====== Input data ======

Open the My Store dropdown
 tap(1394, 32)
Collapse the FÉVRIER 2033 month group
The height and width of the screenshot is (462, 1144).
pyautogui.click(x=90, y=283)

======

● Work request
Restate every record above, exactly, in full.

● Output of the task
Open the My Store dropdown
 tap(1394, 32)
Collapse the FÉVRIER 2033 month group
The height and width of the screenshot is (462, 1144).
pyautogui.click(x=90, y=283)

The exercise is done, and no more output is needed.